==== Data supplied
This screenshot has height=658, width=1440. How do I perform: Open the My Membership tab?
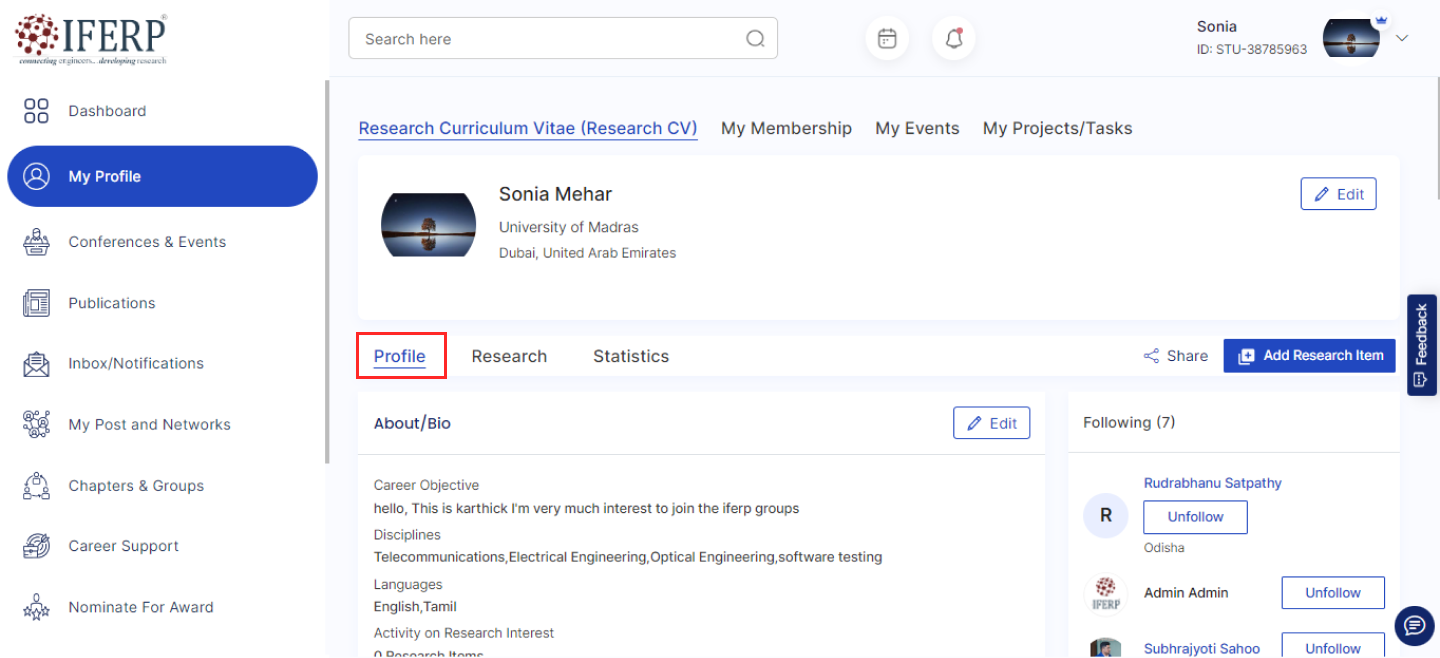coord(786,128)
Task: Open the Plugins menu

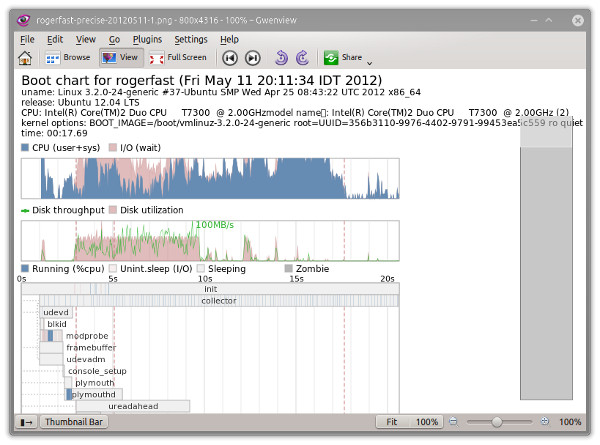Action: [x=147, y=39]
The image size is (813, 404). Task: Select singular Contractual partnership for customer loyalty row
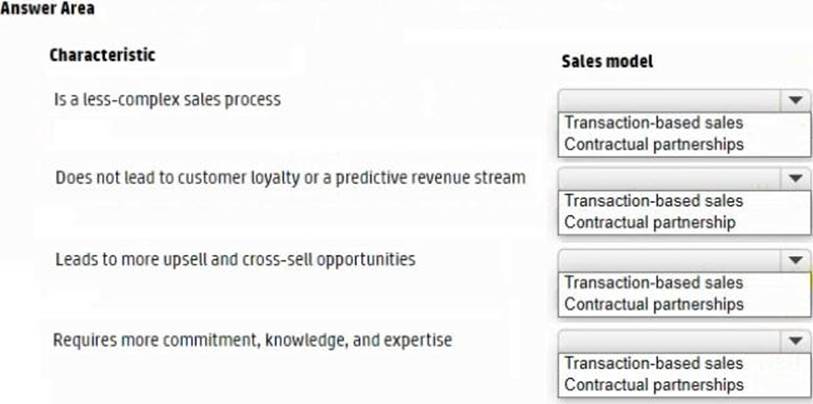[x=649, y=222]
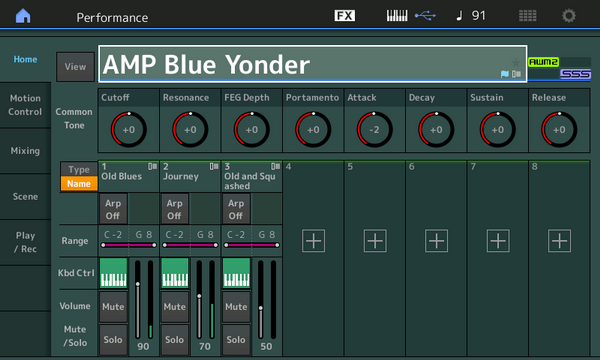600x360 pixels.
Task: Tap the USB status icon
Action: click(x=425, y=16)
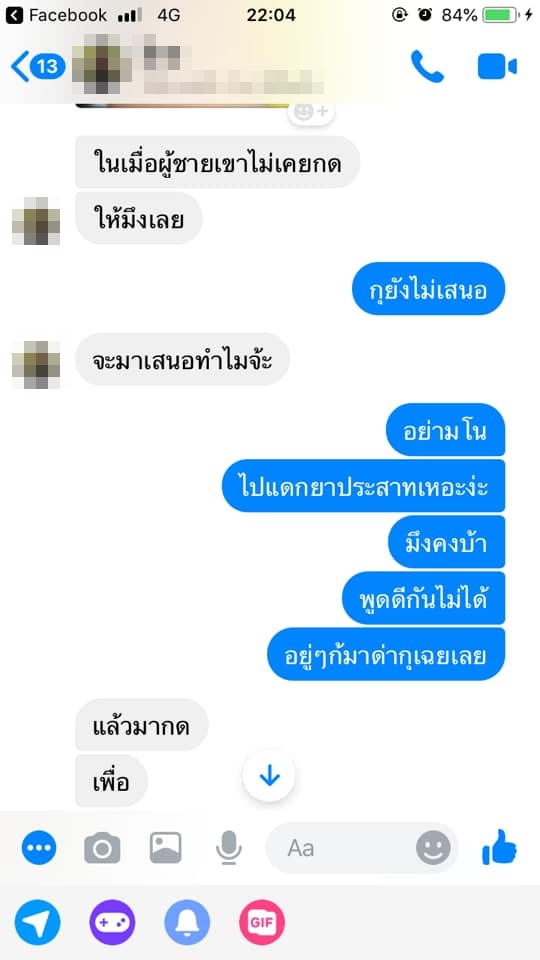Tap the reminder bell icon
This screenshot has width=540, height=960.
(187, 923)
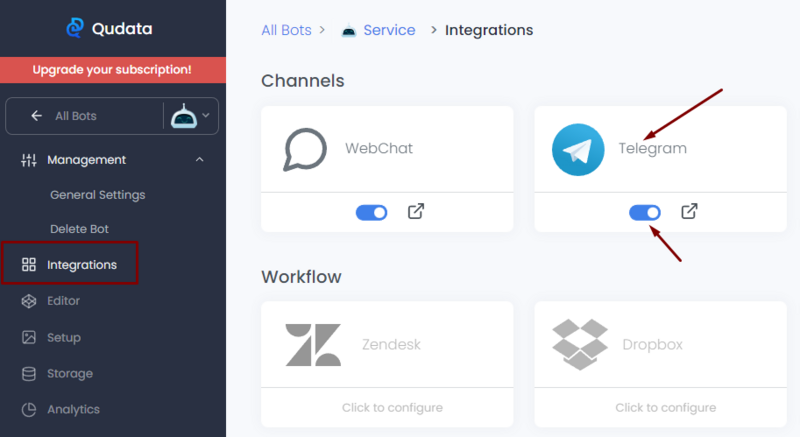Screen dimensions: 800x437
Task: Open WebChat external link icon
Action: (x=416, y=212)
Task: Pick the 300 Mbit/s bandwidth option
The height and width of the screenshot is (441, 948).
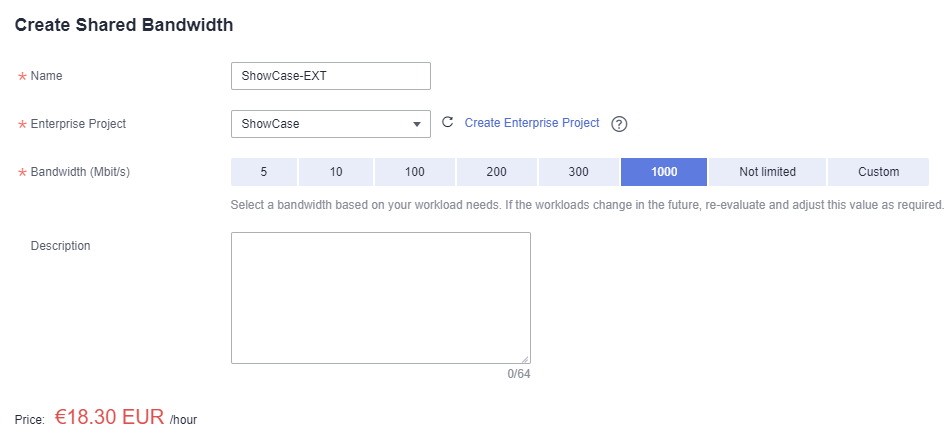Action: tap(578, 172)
========
Directions for this task: With pictures excluded, copy exactly the lines from the line containing "The height and" through the last line of the listing above, both ends included.

Answer space:
The height and width of the screenshot is (441, 948).
Action: tap(578, 172)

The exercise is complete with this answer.